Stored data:
━━━

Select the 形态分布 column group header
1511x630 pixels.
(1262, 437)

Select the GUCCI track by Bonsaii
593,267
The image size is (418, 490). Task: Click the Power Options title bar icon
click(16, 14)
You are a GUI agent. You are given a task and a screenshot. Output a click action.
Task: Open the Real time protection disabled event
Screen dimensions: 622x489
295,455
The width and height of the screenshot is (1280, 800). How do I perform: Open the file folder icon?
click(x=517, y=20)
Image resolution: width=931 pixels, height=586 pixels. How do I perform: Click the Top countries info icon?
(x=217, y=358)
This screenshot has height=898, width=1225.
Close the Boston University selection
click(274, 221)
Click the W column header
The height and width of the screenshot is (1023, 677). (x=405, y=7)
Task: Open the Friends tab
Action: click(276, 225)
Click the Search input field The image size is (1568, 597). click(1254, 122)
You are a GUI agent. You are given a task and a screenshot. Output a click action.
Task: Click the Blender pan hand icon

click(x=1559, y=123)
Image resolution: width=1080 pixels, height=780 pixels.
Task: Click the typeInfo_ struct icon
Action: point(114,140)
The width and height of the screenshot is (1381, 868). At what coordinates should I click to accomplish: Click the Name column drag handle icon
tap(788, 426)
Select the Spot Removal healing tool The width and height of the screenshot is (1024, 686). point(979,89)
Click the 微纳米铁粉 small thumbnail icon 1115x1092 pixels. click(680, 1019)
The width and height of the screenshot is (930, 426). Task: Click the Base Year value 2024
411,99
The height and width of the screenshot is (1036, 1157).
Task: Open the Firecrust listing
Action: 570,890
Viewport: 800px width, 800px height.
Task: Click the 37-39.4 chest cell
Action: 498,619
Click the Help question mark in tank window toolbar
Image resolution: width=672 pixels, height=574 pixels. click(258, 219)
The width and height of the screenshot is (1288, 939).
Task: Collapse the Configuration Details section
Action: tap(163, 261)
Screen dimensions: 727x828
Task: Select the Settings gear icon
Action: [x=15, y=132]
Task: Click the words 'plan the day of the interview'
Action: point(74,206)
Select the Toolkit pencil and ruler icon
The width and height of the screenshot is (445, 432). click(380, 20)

━━━

◆ The task: An exact copy of all the entries is the required answer.

◆ Answer area:
Select the 形态分布 column group header
1511x630 pixels.
(1262, 437)

Select the GUCCI track by Bonsaii
593,267
The image size is (418, 490). Task: Click the Power Options title bar icon
click(16, 14)
You are a GUI agent. You are given a task and a screenshot. Output a click action.
Task: Open the Real time protection disabled event
Screen dimensions: 622x489
295,455
The width and height of the screenshot is (1280, 800). How do I perform: Open the file folder icon?
click(x=517, y=20)
Image resolution: width=931 pixels, height=586 pixels. How do I perform: Click the Top countries info icon?
(x=217, y=358)
This screenshot has height=898, width=1225.
Close the Boston University selection
click(274, 221)
Click the W column header
The height and width of the screenshot is (1023, 677). (x=405, y=7)
Task: Open the Friends tab
Action: click(276, 225)
Click the Search input field The image size is (1568, 597). click(1254, 122)
You are a GUI agent. You are given a task and a screenshot. Output a click action.
Task: Click the Blender pan hand icon

click(x=1559, y=123)
Image resolution: width=1080 pixels, height=780 pixels.
Task: Click the typeInfo_ struct icon
Action: point(114,140)
The width and height of the screenshot is (1381, 868). At what coordinates should I click to accomplish: Click the Name column drag handle icon
tap(788, 426)
Select the Spot Removal healing tool The width and height of the screenshot is (1024, 686). point(979,89)
Click the 微纳米铁粉 small thumbnail icon 1115x1092 pixels. click(680, 1019)
The width and height of the screenshot is (930, 426). Task: Click the Base Year value 2024
411,99
The height and width of the screenshot is (1036, 1157).
Task: Open the Firecrust listing
Action: 570,890
Viewport: 800px width, 800px height.
Task: Click the 37-39.4 chest cell
Action: 498,619
Click the Help question mark in tank window toolbar
Image resolution: width=672 pixels, height=574 pixels. click(258, 219)
The width and height of the screenshot is (1288, 939).
Task: Collapse the Configuration Details section
Action: tap(163, 261)
Screen dimensions: 727x828
Task: Select the Settings gear icon
Action: [x=15, y=132]
Task: Click the words 'plan the day of the interview'
Action: point(74,206)
Select the Toolkit pencil and ruler icon
The width and height of the screenshot is (445, 432). click(380, 20)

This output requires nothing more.